• DATA SHOWN:
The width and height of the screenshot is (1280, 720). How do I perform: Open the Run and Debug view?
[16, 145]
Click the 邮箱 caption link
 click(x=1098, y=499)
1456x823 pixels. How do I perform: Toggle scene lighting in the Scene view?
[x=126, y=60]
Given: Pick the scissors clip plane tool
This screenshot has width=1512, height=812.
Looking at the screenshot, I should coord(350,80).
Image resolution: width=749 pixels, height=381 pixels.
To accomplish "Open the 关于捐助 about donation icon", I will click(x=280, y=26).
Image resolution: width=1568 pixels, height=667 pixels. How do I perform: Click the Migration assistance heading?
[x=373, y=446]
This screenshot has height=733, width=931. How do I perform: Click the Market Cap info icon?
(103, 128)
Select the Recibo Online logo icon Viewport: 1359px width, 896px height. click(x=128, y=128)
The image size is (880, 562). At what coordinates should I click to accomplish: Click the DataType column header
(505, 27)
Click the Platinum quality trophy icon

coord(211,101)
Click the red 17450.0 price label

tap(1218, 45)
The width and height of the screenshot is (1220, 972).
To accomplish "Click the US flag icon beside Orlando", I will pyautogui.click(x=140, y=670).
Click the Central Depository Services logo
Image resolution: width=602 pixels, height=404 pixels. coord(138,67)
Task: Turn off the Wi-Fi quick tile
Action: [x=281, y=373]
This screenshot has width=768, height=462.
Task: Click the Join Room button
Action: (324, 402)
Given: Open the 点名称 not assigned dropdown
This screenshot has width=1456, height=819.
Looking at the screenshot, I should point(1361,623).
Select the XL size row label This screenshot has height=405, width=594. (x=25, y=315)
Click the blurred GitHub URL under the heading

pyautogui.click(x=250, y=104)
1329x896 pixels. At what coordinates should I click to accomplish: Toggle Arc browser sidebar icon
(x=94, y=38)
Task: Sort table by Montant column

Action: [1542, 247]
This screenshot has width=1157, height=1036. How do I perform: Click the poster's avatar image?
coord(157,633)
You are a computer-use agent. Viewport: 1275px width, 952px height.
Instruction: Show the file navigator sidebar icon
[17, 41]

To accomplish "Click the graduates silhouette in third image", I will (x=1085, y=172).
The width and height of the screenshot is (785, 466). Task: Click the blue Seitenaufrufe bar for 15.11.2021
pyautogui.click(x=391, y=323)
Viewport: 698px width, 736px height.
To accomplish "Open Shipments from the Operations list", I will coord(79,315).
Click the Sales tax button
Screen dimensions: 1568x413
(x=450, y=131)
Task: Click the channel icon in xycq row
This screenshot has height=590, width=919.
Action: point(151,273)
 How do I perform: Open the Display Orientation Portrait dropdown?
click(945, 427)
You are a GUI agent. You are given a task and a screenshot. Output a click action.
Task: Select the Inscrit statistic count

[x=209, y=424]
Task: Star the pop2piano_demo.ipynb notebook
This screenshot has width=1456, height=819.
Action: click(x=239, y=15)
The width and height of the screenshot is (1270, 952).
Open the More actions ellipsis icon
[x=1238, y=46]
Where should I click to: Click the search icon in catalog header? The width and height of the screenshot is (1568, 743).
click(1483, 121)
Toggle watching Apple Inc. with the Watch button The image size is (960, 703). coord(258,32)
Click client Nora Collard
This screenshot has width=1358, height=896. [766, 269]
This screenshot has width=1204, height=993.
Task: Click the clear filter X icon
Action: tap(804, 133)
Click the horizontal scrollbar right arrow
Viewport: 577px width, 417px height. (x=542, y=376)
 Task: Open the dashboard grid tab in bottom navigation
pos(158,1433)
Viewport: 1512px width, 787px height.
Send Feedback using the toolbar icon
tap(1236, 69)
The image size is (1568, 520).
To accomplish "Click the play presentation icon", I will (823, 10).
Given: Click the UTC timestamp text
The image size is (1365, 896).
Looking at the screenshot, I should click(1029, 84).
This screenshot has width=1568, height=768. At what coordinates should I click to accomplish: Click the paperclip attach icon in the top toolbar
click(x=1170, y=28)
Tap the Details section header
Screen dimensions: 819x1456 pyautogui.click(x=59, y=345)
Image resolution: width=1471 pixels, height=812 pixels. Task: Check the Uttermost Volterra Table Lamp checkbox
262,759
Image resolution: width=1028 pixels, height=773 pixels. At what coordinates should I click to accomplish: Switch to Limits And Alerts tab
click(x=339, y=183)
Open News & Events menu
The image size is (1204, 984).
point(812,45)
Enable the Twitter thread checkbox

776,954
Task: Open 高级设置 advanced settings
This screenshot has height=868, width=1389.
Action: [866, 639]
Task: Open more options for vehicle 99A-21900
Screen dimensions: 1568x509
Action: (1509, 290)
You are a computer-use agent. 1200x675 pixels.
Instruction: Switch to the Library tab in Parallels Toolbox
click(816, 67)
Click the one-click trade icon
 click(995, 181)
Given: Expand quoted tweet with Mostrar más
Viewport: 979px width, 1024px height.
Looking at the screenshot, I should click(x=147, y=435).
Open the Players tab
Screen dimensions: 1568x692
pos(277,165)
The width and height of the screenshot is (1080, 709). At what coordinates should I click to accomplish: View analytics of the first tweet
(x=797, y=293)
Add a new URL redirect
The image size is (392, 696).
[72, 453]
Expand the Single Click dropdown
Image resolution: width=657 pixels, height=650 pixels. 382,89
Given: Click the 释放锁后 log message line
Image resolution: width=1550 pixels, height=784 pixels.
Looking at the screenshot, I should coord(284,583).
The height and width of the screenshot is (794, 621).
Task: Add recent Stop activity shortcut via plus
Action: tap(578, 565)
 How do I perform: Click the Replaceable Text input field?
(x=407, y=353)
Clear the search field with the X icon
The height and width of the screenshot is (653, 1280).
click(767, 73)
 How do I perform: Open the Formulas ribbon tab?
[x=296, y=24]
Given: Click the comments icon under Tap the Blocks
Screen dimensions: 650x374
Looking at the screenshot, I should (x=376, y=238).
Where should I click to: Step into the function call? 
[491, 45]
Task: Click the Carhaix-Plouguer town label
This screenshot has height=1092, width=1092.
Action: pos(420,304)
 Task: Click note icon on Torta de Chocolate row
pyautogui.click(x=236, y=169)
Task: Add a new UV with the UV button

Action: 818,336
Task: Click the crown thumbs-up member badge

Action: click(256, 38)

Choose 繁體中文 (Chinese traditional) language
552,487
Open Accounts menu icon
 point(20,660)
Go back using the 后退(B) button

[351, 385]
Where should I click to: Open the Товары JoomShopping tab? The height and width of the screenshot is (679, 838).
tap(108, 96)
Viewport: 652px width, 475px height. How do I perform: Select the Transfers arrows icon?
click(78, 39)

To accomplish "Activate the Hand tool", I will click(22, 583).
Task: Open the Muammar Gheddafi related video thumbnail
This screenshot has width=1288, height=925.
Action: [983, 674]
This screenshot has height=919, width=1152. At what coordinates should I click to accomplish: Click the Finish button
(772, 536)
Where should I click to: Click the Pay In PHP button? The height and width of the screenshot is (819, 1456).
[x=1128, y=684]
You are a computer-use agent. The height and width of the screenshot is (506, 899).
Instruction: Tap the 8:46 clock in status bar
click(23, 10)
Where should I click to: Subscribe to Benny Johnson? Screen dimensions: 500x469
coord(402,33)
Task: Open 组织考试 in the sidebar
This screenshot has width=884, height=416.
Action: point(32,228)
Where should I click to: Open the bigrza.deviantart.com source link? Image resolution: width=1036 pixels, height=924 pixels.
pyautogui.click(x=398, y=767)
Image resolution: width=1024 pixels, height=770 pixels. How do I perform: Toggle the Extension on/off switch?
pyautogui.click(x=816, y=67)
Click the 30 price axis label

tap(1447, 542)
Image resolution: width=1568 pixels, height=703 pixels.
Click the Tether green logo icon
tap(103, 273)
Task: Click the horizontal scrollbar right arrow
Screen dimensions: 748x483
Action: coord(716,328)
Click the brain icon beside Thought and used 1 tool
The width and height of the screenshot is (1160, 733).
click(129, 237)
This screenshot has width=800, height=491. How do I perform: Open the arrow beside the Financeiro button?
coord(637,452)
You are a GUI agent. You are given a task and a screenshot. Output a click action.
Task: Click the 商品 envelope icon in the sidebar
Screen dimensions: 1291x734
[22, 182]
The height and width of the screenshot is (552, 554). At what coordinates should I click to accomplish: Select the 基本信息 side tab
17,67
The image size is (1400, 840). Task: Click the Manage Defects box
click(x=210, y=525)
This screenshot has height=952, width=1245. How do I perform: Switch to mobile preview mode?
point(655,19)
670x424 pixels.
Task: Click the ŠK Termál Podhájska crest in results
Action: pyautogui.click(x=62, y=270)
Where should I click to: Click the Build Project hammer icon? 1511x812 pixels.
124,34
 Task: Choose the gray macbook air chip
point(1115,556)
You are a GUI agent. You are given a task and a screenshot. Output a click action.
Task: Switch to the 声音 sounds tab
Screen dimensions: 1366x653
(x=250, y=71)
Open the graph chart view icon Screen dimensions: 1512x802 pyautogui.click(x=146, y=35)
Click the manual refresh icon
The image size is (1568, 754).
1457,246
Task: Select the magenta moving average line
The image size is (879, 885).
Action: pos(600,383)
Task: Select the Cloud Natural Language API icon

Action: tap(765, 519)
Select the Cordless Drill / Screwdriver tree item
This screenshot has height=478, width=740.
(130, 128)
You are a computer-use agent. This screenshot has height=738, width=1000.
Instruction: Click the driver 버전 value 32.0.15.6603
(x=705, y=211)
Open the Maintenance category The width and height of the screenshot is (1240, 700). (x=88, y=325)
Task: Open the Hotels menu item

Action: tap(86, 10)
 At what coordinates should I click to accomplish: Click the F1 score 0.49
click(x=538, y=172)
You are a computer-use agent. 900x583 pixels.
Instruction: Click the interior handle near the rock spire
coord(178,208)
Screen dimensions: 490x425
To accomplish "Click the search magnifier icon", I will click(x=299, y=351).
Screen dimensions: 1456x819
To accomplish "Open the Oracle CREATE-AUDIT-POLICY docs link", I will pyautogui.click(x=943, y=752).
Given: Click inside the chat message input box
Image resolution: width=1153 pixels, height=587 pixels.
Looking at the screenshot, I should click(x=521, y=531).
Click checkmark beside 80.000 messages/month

• STATED PROBLEM: Copy out again, without any change, the rows above from the line containing "Open the Maintenance" through the end of the rows.

• EXERCISE ANSWER:
Open the Maintenance category The width and height of the screenshot is (1240, 700). (x=88, y=325)
Task: Open the Hotels menu item

Action: tap(86, 10)
 At what coordinates should I click to accomplish: Click the F1 score 0.49
click(x=538, y=172)
You are a computer-use agent. 900x583 pixels.
Instruction: Click the interior handle near the rock spire
coord(178,208)
Screen dimensions: 490x425
To accomplish "Click the search magnifier icon", I will click(x=299, y=351).
Screen dimensions: 1456x819
To accomplish "Open the Oracle CREATE-AUDIT-POLICY docs link", I will pyautogui.click(x=943, y=752).
Given: Click inside the chat message input box
Image resolution: width=1153 pixels, height=587 pixels.
Looking at the screenshot, I should click(x=521, y=531).
Click checkmark beside 80.000 messages/month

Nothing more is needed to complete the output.